→ What you have to do:
The lines below, from the one holding "Collapse the 2016 year group" through the one holding "Select the 列入严重违法失信企业名单（黑名单）信息", are to be restated word for word, with all images left out.
Start of Supplied information
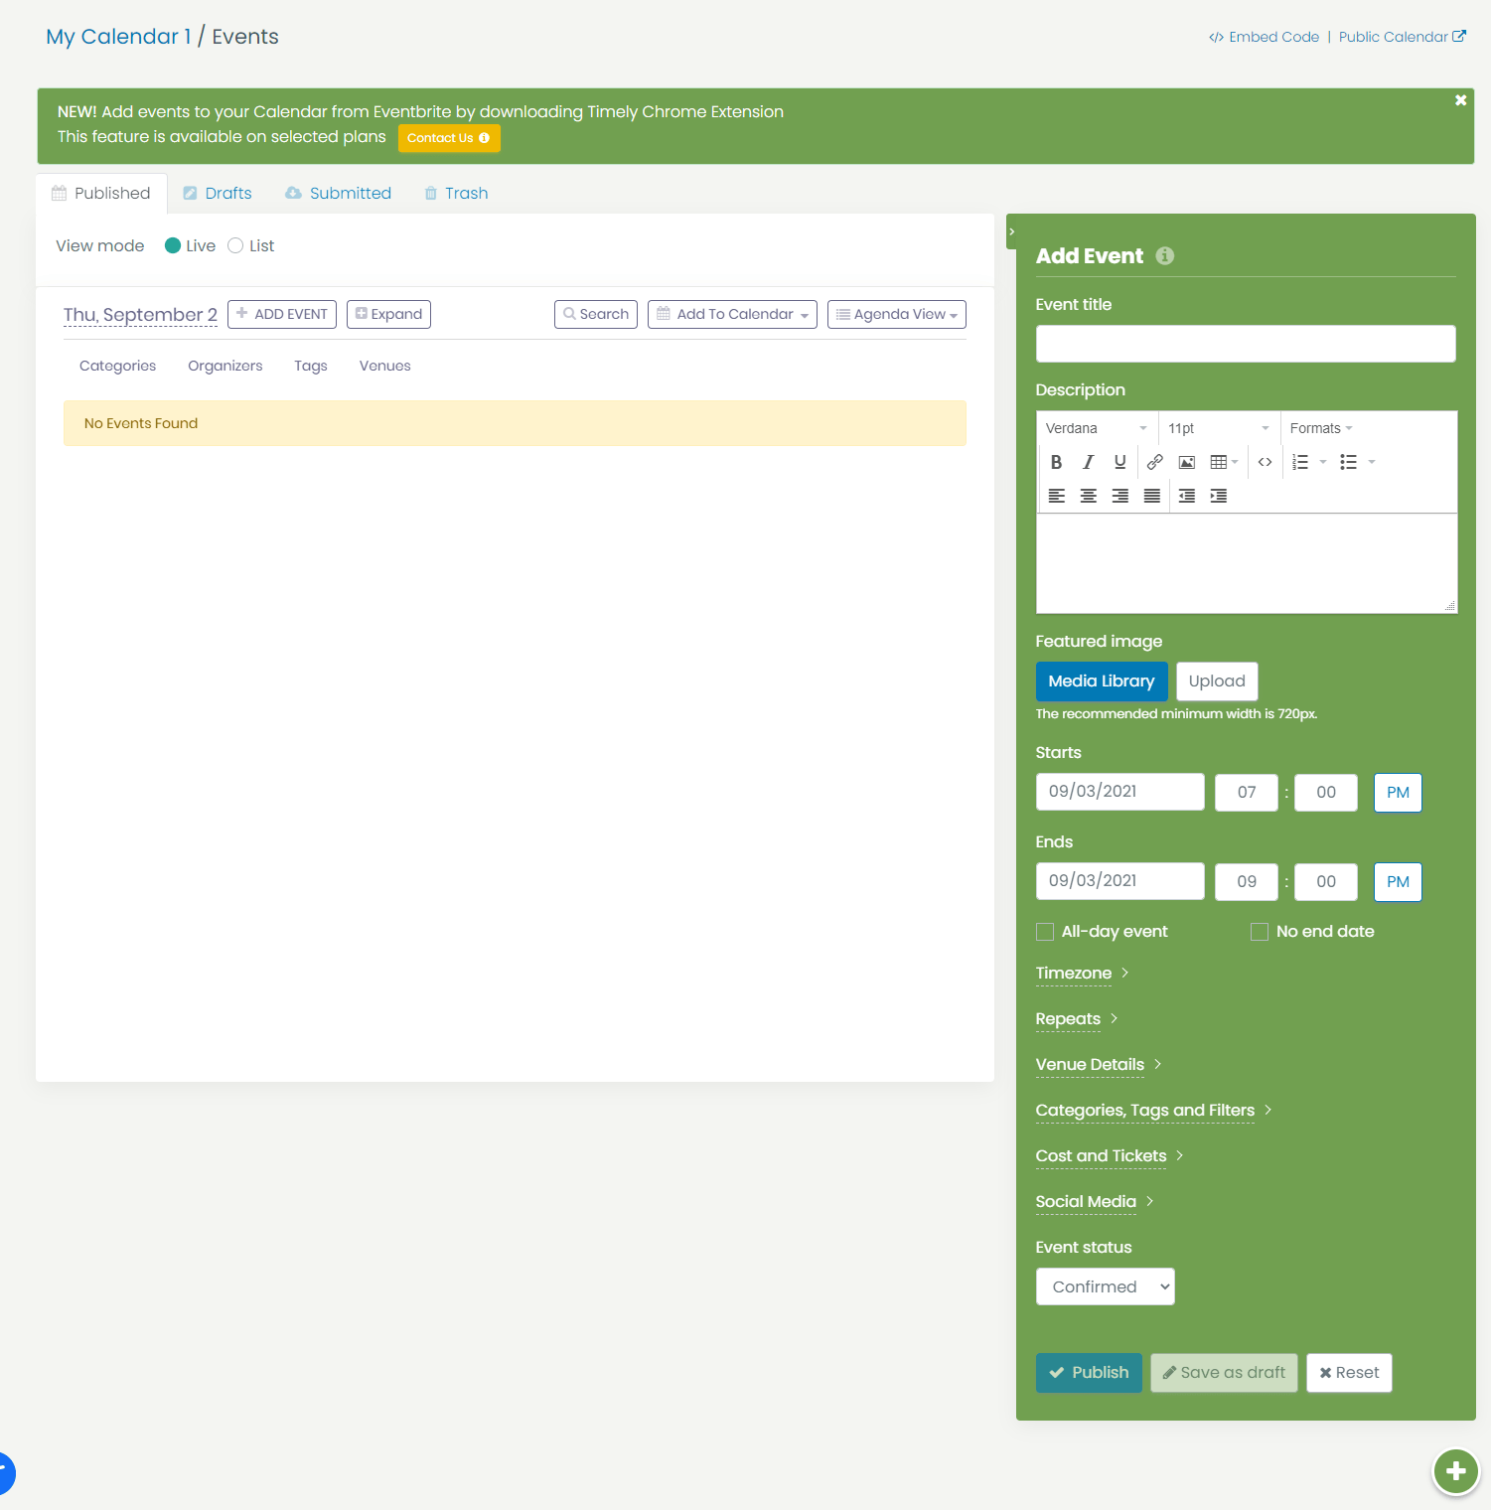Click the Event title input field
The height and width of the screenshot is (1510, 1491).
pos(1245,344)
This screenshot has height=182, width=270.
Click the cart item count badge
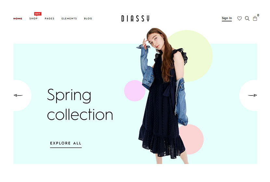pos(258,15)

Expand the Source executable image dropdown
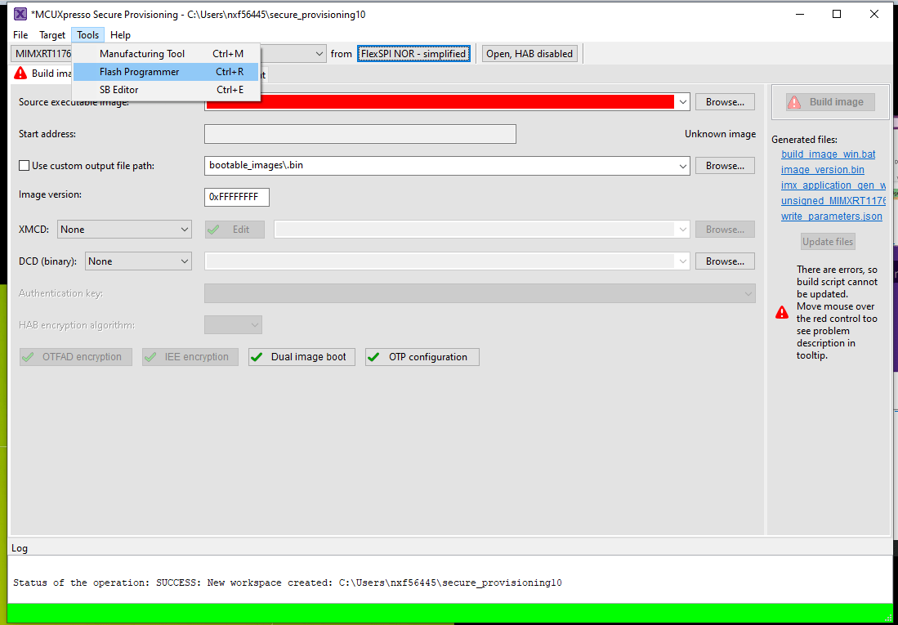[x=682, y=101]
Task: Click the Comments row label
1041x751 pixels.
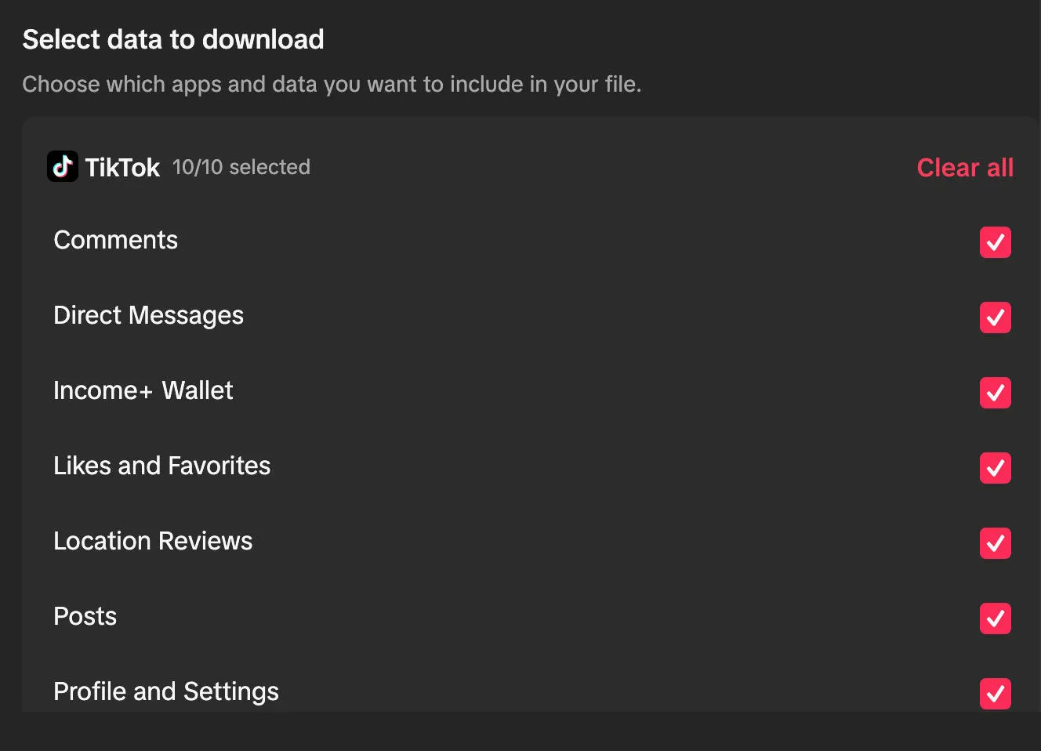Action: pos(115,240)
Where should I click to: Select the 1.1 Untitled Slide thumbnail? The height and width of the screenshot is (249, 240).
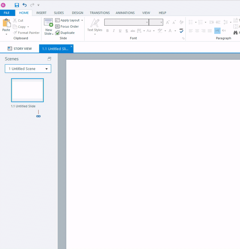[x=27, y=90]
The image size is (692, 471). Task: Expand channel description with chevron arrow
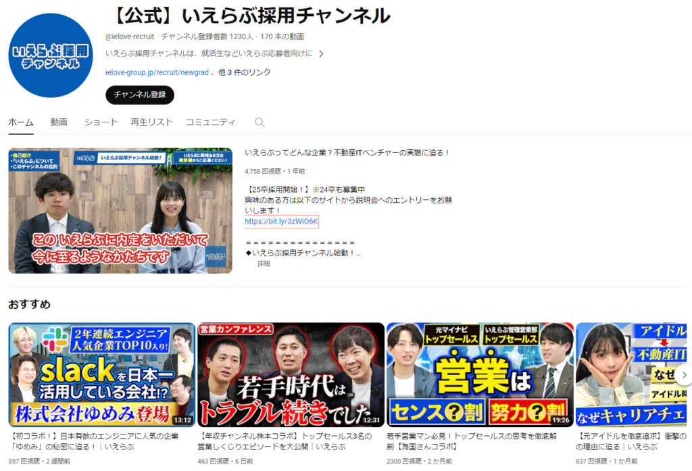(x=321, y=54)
End of Supplied information
Start of Supplied information
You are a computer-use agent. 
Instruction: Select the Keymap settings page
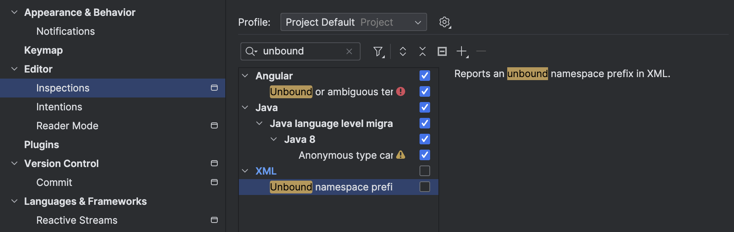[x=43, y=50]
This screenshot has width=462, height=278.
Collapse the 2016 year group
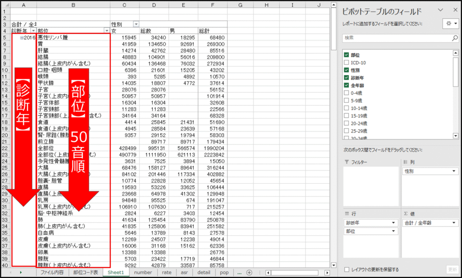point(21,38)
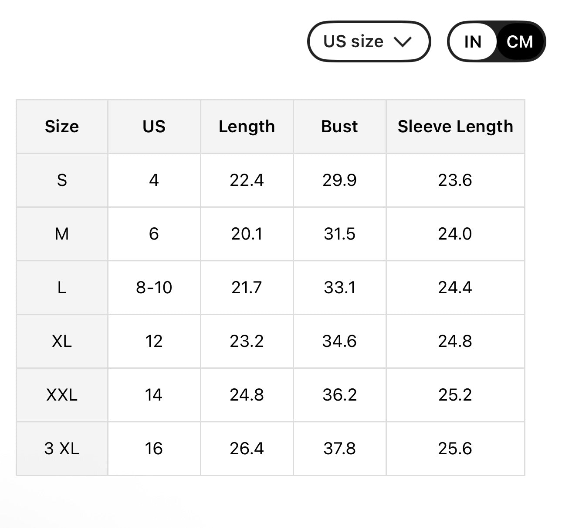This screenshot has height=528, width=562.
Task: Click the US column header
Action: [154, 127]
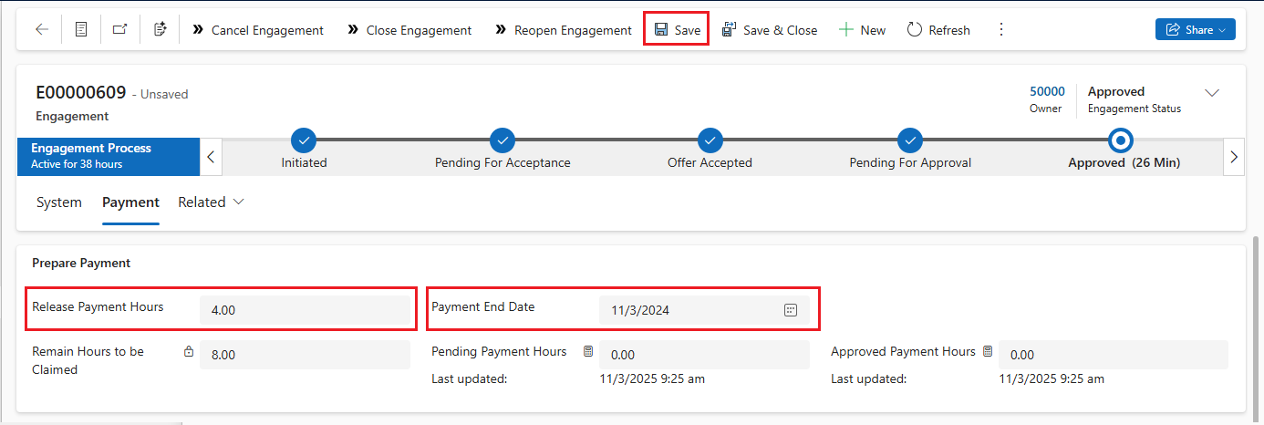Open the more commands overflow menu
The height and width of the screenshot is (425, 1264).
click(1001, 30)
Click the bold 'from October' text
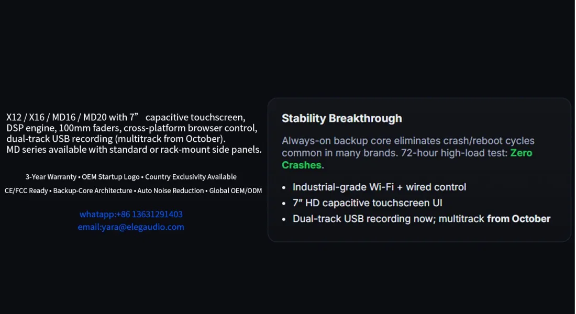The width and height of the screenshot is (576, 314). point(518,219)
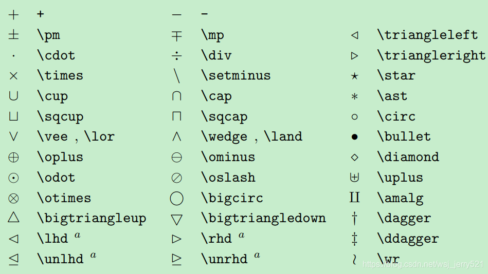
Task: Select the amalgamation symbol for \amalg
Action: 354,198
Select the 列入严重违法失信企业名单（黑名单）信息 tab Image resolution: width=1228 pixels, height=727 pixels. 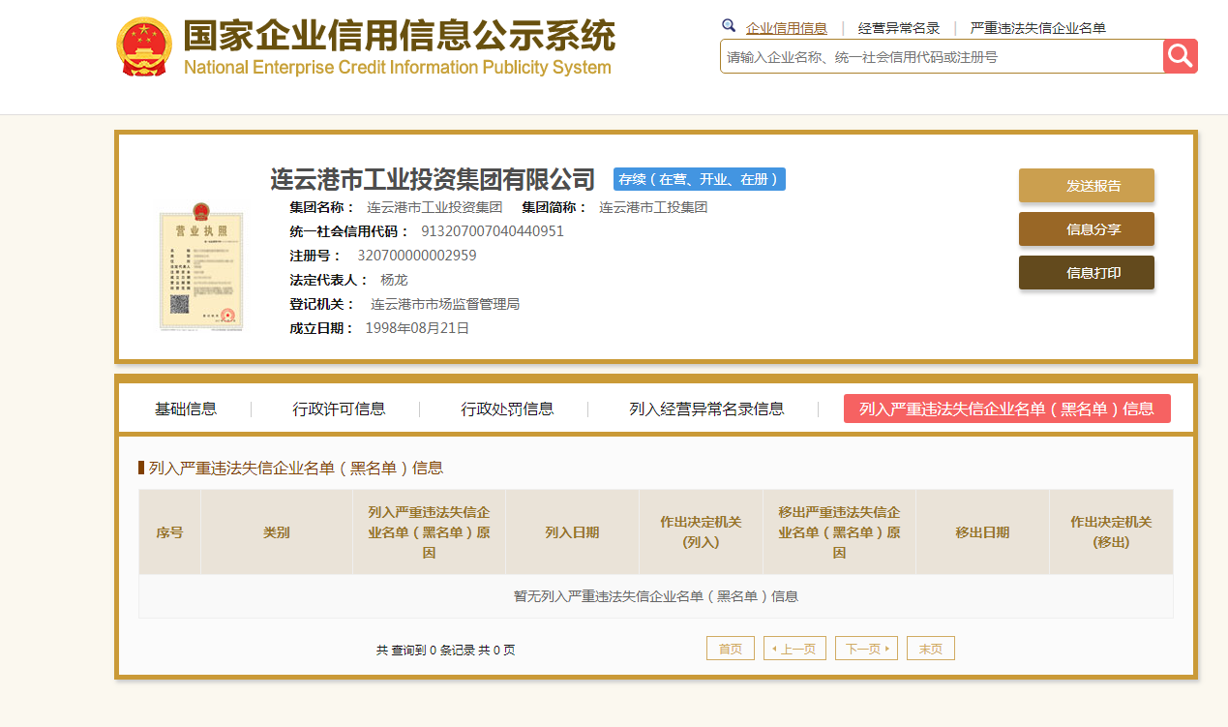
End of Supplied information
→ Exercise answer:
Collapse the 2016 year group
point(21,38)
This screenshot has height=528, width=562.
Task: Click the US column header
Action: [154, 127]
Open the more commands overflow menu
The height and width of the screenshot is (425, 1264).
click(1001, 30)
Click the bold 'from October' text
The width and height of the screenshot is (576, 314). point(518,219)
Task: Select the amalgamation symbol for \amalg
Action: 354,198
Select the 列入严重违法失信企业名单（黑名单）信息 tab Image resolution: width=1228 pixels, height=727 pixels. 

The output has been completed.